Further evidence that people living in areas with high levels of environmental noise have a higher risk for cardiovascular events has come from a new study.

The study also suggests that this link is mediated by increased activity in the amygdala, an area of the brain involved in stress response and thought to trigger arterial inflammation.

"We found that people living in areas with a higher level of noise had increased activity in the amygdala, showing a higher level of stress perception," lead author Azar Radfar, MD, Massachusetts General Hospital, Boston, told theheart.org | Medscape Cardiology. "They also had higher levels of arterial inflammation and cardiovascular events. The results were the same after adjustment for many confounders, including air pollution.

She added that they can't yet say that noise is a causal risk factor for cardiovascular disease; larger, longitudinal studies and research assessing interventions will be required for that.

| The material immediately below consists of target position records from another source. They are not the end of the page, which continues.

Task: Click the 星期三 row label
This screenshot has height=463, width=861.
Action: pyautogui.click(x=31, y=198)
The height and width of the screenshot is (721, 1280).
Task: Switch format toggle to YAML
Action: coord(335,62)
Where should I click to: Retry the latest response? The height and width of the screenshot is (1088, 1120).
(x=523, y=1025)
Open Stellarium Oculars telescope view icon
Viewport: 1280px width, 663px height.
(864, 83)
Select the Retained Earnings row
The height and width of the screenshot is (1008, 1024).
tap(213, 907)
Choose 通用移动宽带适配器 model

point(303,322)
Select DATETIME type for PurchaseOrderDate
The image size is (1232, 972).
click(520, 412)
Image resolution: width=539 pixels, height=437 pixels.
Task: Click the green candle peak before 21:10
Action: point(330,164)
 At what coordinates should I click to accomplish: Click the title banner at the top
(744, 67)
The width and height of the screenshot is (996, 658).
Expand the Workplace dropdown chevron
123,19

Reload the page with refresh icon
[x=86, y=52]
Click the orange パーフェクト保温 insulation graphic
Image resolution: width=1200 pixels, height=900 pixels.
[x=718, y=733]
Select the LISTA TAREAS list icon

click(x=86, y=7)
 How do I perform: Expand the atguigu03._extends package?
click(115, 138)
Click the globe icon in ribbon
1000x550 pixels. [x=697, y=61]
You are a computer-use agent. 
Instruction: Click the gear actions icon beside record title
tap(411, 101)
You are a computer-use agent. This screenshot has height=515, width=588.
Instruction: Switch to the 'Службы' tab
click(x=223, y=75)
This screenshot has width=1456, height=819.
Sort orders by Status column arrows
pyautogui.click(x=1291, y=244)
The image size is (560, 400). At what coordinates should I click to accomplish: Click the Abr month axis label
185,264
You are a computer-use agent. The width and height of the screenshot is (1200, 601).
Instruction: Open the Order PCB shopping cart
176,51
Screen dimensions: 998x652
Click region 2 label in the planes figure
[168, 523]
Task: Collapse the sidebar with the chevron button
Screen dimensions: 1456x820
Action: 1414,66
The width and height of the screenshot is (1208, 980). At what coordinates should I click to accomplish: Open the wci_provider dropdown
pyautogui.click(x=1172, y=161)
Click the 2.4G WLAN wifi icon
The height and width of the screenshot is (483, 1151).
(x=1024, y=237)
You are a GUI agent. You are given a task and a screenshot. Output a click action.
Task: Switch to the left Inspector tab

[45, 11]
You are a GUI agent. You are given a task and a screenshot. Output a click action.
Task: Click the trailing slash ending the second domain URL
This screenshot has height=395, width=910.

"But our results strengthen the link between environmental noise and cardiovascular risk," she said. "While we all currently focus on the known cardiovascular risk factors, such as diabetes, blood pressure, and cholesterol, we believe that, going forward, environmental factors, including noise levels, also need to be considered when thinking about the risks for cardiovascular disease."

Patients and their physicians should consider chronic noise exposure when assessing cardiovascular risk and might want to take steps to minimize or mitigate such chronic exposure, Radfar said.

The study is to be presented at the upcoming American Heart Association Scientific Sessions 2018.

Important Results

In a Skype "perspective" on the study, American Heart Association volunteer expert, Richard C. Becker, MD, University of Cincinnati Heart, Lung & Vascular Institute, described the results as "important and intriguing."

For the study, the researchers analyzed the association between noise exposure and major cardiovascular events in 499 individuals who were free of cardiovascular disease and cancer.

A subset of 281 subjects also underwent validated PET/CT imaging to assess arterial inflammation, and amygdalar activity, which was measured by uptake of the radiotracer fluorodeoxyglucose (FDG). 

To gauge noise exposure, the researchers used the home addresses of the participants and derived noise-level estimates from the Department of Transportation's Aviation and Highway Noise Map.

The medical records of the participants were analyzed over a median follow-up of 3.7 years for the occurrence of cardiovascular events.

Results showed that individuals who lived in the areas with the highest levels of noise exposure had higher levels of amygdalar activity and more arterial inflammation.

Patients living in areas in the highest quartile of noise exposure had an amygdala/background brain FDG uptake ratio of 0.85, compared with 0.78 for those in the other three quartiles (P < .001).

During follow-up, 40 individuals experienced a major adverse cardiovascular event, with those in the highest quartile for noise exposure having more than a threefold higher risk for an event (hazard ratio, 3.35; P < .001).

This remained significant after adjustment for other cardiovascular risk factors and air pollution (= .003).

American Heart Association (AHA) Scientific Sessions 2018: Abstract Su1287. To be presented November 11, 2018.